Türkiye sıkıntılı günlerden geçiyor, buna kuşku yok. Bu sıkıntının gerçek, yapısal nedenlerinin iyi incelenmesi gerekiyor, bunları iyi göremeden, doğru çözümler üretmeden de sıkıntıların sonlanması mümkün değil.

Bu yazı bir Pazar yazısı, bir eğitim yazısı ve sıkıntının temel nedenine eğitim üzerinden bir örnekle yaklaşmaya çalışacağım.

Türkiye ve yöneticileri, birisi çıkıp askeri vesayet derse çok da yanlış olmayabilir on senelerce kemalist gençlik yetiştirmek istediler ve bir noktaya kadar da başarılı oldular.

Ancak, bu tercih çok yanlış ve ayıplı bir tercih idi, ne demek istediğimi aşağıda açıklamaya çalışacağım.

2002 sonrası Türkiye’de radikal bir siyasal dönüşüm başladı, kendini demokrat-muhafazakar olarak tanımlayan bir siyasal hareket iktidara geldi, üç genel seçimde oylarını sürekli yükselterek, yüzde elliye taşıyarak çok önemli bir siyasal başarının altına imza attı.

Ve bu siyasal hareket de, gün geldi, kemalist ideoloji ile yarışırcasına “dindar nesiller” yetiştirmek istediğini deklare etti.

Bu tercih ve deklarasyona ilişkin görüşüm de “kemalist nesiller yetiştirme” ülküsü hakkında düşündüklerimle aynı.

Her siyasal iktidarın eğitime ve bu eğitimin genç nesiller üzerine etkilerine ilişkin tercihleri, yönelimleri olabilir, olmalıdır da.

Eğitim politikalarını “siyaset üstü bir konu” görme eğiliminin ancak diktatörlüklere özgü bir yaklaşım olduğunu da düşünüyorum.

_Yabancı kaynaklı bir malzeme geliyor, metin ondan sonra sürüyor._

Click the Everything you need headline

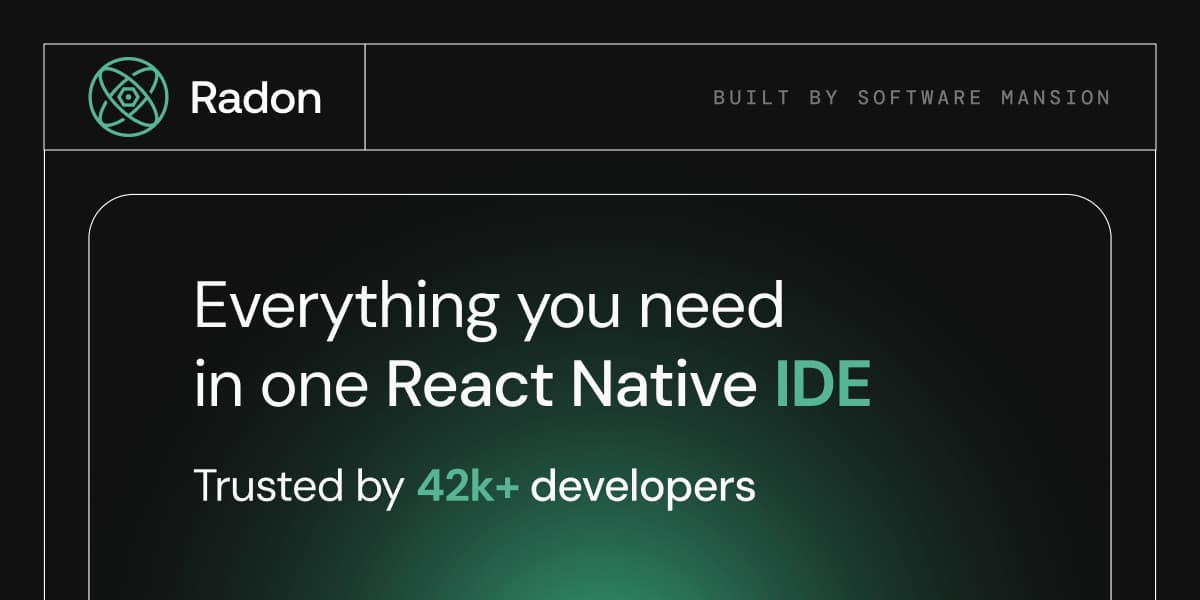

Bu açıdan baktığımda askeri vesayet günlerinde siyasal iktidarların kemalist nesiller, muhafazakar-demokratların iktidar günlerinde ise yeni siyasal iktidarın “dindar nesiller” yetiştirmek istemesini doğal karşılıyorum.

Ancak, bir koşulla.

O koşul da, siyasal iktidarların kemalist ya da dindar nesiller yetiştirme ülkülerini benimsemeyen ailelerin alternatif tercihlerinin olabilmesidir.

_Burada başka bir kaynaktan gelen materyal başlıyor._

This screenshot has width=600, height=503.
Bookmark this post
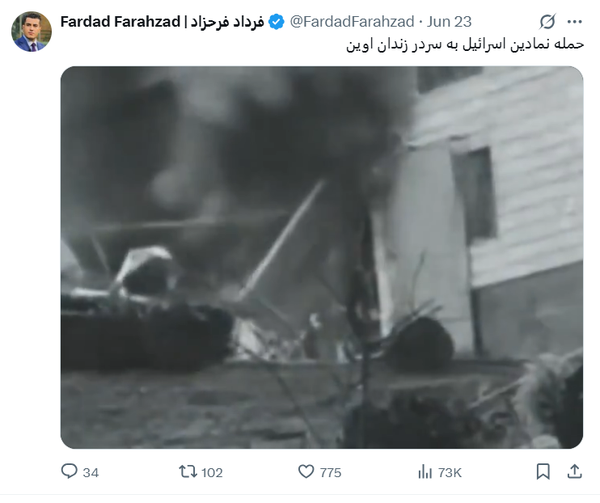pos(543,472)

Bu koşulun kurumsal gereği de “tevhid-i tedrisat” denen çağdışı sistemden vazgeçmektir.

“Tevhid-i tedrisat” saçmalığından, boyunduruğundan kurtulmuş bir eğitim sisteminde siyasal iktidarlar, kontrol edebildikleri eğitim kurumlarında kendi ülküleri doğrultusunda eğitimi yönlendirmek isteyebilirler ama bu çerçevenin, kemalist ya da dindar, dışında kalmak isteyecek aileler de çocuklarını, temel insan hakları prensipleriyle çelişmeyen eğitim ideolojilerini benimseyen kurumlarda okutabilmelidir.

Tevhid-i tedrisat’ın egemen olduğu bir eğitim sisteminde ise bu mümkün değildir.

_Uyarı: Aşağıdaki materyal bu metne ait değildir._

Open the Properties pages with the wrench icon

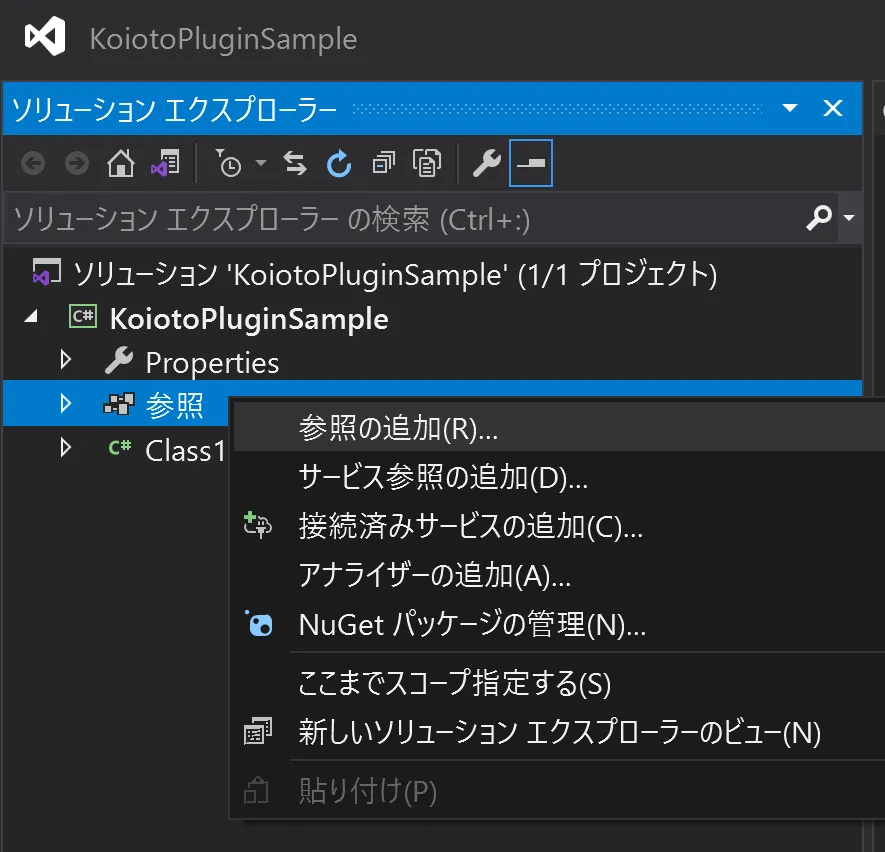(487, 162)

Bu mümkün değilse de, siyasal iktidarların, kemalist ya da dindar nesiller yetiştirme ülkülerine sarılması, eğitimde tekelci bir anlayışı kaçınılmaz olarak yaratacaktır.

Tekelci bir sistemde de bir yaklaşımı TÜM ÇOCUKLARA dayatmak istemek, demokrasi ile bağdaşmayacağı bir kenara, en azından çok etik değildir.

Oysa, biz bu ülkede, tevhid-i tedrisat garabetini hiç tartışmadan, kemalist gençlik mi, dindar gençlik mi yetiştirilecek tartışmasını yapabiliyoruz.

Tevhid-i tedrisatı savunmak tekelci bir yapıyı savunmak demektir.

Tekelci bir yapıya bir görüşe uygun nesiller yetiştirme görevi, misyonu verilmesi, ailelerin tercihlerinden bağımsız olarak herkesi kapsayacağı, kimsenin dışarıda kalma hakkı olamayacağı için, çok yanlıştır.

Tekelci yapıyı bir kaldıralım, ondan sonra bu meseleleri daha rekabetçi bir eğitim ortamında konuşalım, doğrusu da budur kanısındayım.